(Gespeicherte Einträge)

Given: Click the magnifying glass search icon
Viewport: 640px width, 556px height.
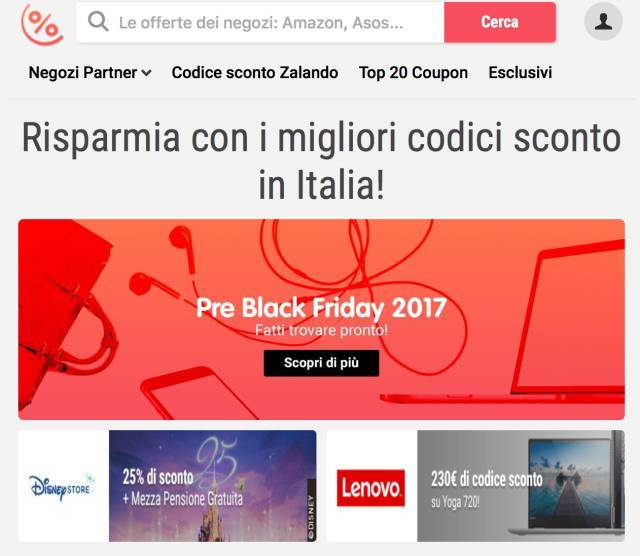Looking at the screenshot, I should coord(98,21).
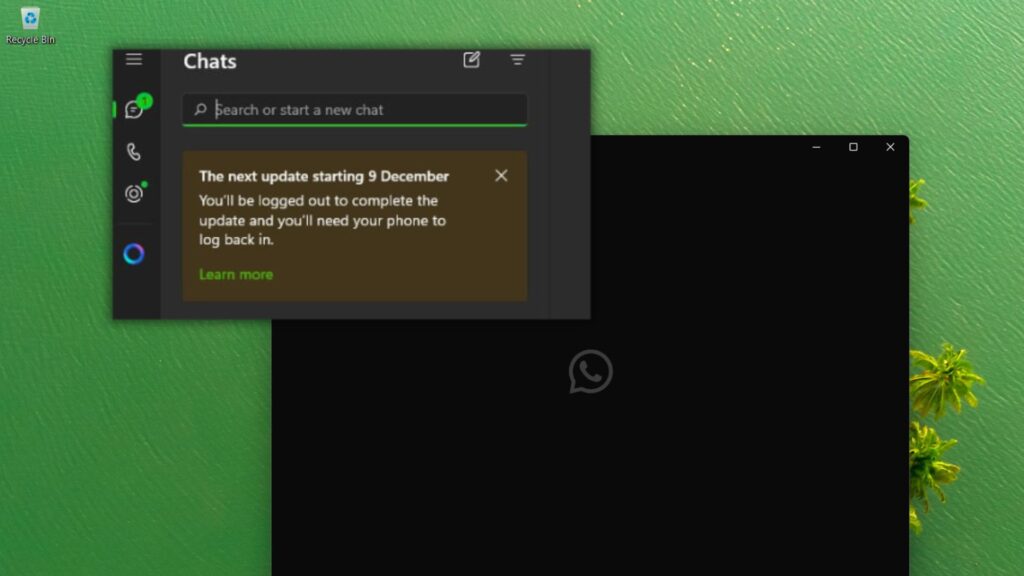Viewport: 1024px width, 576px height.
Task: Open the Learn more link
Action: click(235, 274)
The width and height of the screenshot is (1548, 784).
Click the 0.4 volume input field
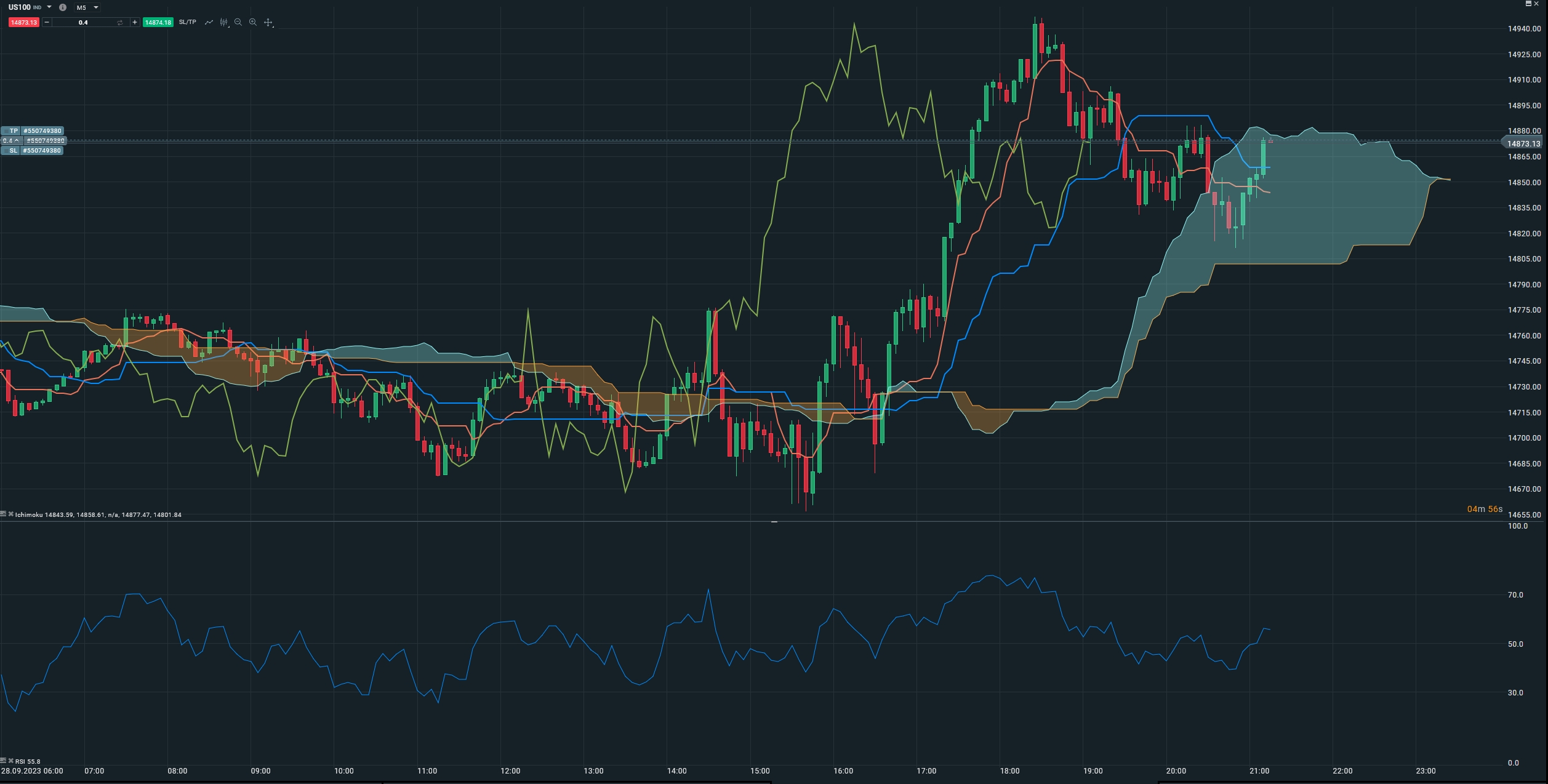(83, 22)
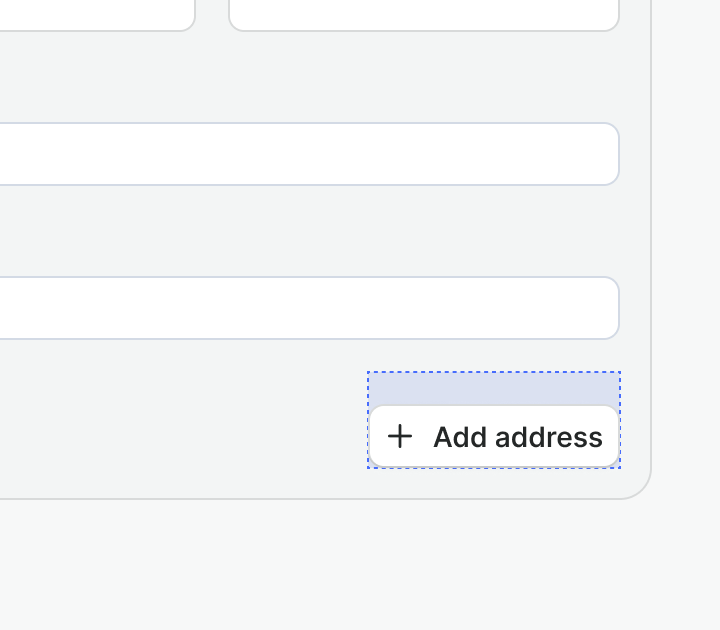The width and height of the screenshot is (720, 630).
Task: Click the gap between the two wide fields
Action: coord(300,231)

Aufgabe
Schreib die Daten noch einmal ab und benenne dabei überall „magnifying glass“ in „lens“ um, sonst bleibt alles gleich. Die Bilder lässt du in der Antwort weg.

Erwartete Antwort
Given: Click the lens search icon
Viewport: 640px width, 556px height.
Looking at the screenshot, I should coord(98,21).
Viewport: 1024px width, 576px height.
Task: Open the Learn more link
Action: click(235, 274)
The width and height of the screenshot is (1548, 784).
Click the 0.4 volume input field
(83, 22)
The width and height of the screenshot is (720, 630).
Task: Click the gap between the two wide fields
Action: coord(300,231)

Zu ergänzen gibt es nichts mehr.